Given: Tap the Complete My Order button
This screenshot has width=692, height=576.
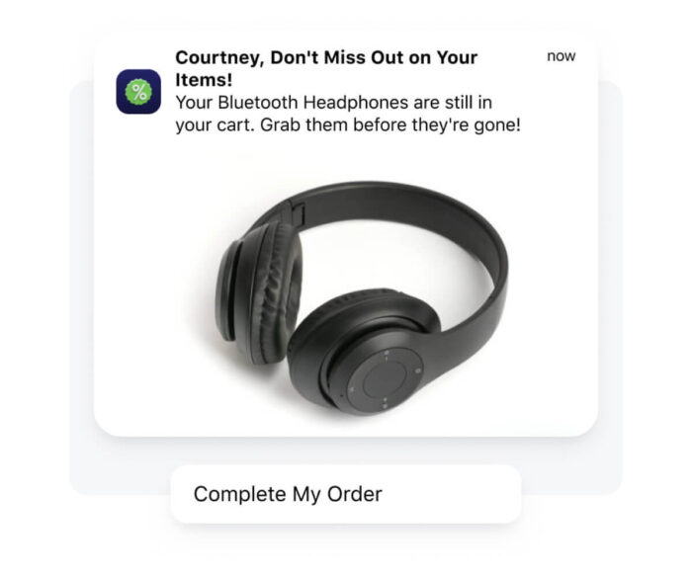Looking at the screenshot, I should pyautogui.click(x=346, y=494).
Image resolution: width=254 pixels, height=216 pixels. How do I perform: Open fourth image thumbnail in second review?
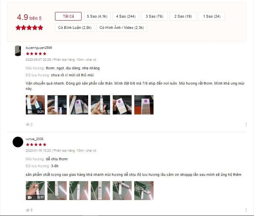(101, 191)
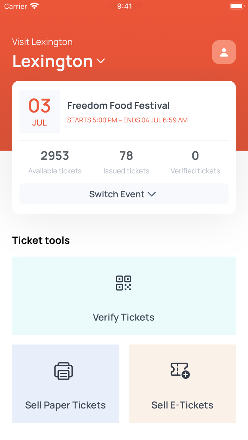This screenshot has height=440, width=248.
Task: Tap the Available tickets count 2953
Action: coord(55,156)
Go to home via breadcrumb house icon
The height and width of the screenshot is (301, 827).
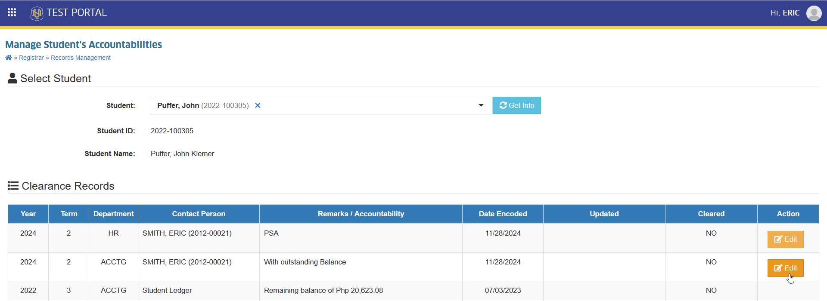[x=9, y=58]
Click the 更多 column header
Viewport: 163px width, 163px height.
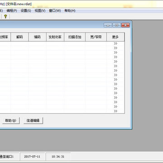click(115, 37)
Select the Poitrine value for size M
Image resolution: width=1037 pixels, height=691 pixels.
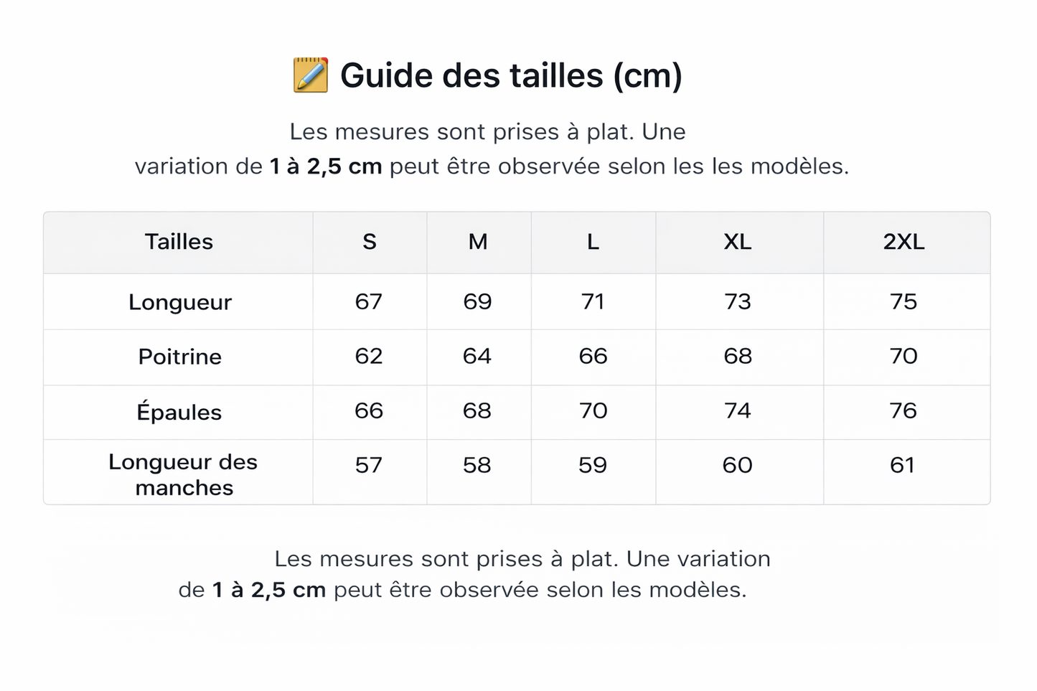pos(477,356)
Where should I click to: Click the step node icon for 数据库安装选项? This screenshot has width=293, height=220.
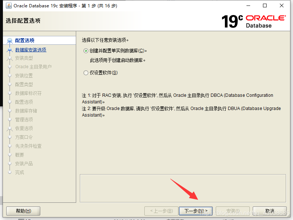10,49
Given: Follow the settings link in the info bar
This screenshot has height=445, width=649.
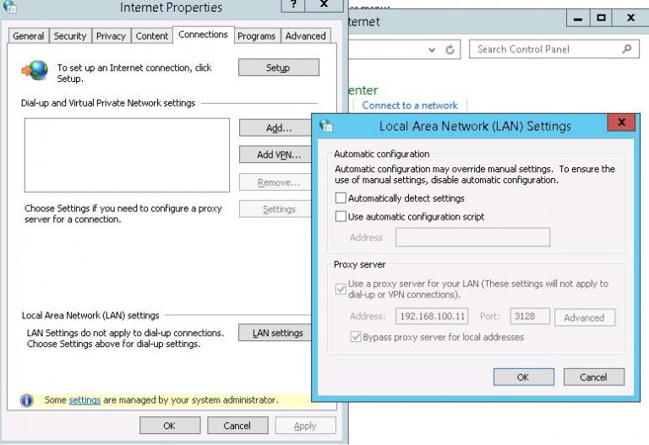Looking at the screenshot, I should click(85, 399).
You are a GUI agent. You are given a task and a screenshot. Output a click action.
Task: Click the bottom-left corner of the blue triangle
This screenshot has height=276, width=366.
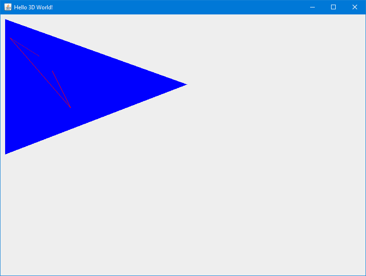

-- Your task --
Transcribe each line of the material above verbatim, but do not include the images.

-- Task answer --
Given: Tap the Complete My Order button
This screenshot has width=692, height=576.
Looking at the screenshot, I should pyautogui.click(x=346, y=494).
Image resolution: width=254 pixels, height=216 pixels. How do I perform: Open fourth image thumbnail in second review?
(101, 191)
This screenshot has height=440, width=248.
Task: Tap the Available tickets count 2953
Action: coord(55,156)
Go to home via breadcrumb house icon
The height and width of the screenshot is (301, 827).
[x=9, y=58]
Click the 更多 column header
Viewport: 163px width, 163px height.
click(115, 37)
Select the Poitrine value for size M
Image resolution: width=1037 pixels, height=691 pixels.
pos(477,356)
Where should I click to: Click the step node icon for 数据库安装选项? This screenshot has width=293, height=220.
10,49
Given: Follow the settings link in the info bar
This screenshot has height=445, width=649.
Looking at the screenshot, I should click(85, 399).
You are a GUI agent. You are given a task and a screenshot. Output a click action.
Task: Click the bottom-left corner of the blue triangle
This screenshot has height=276, width=366.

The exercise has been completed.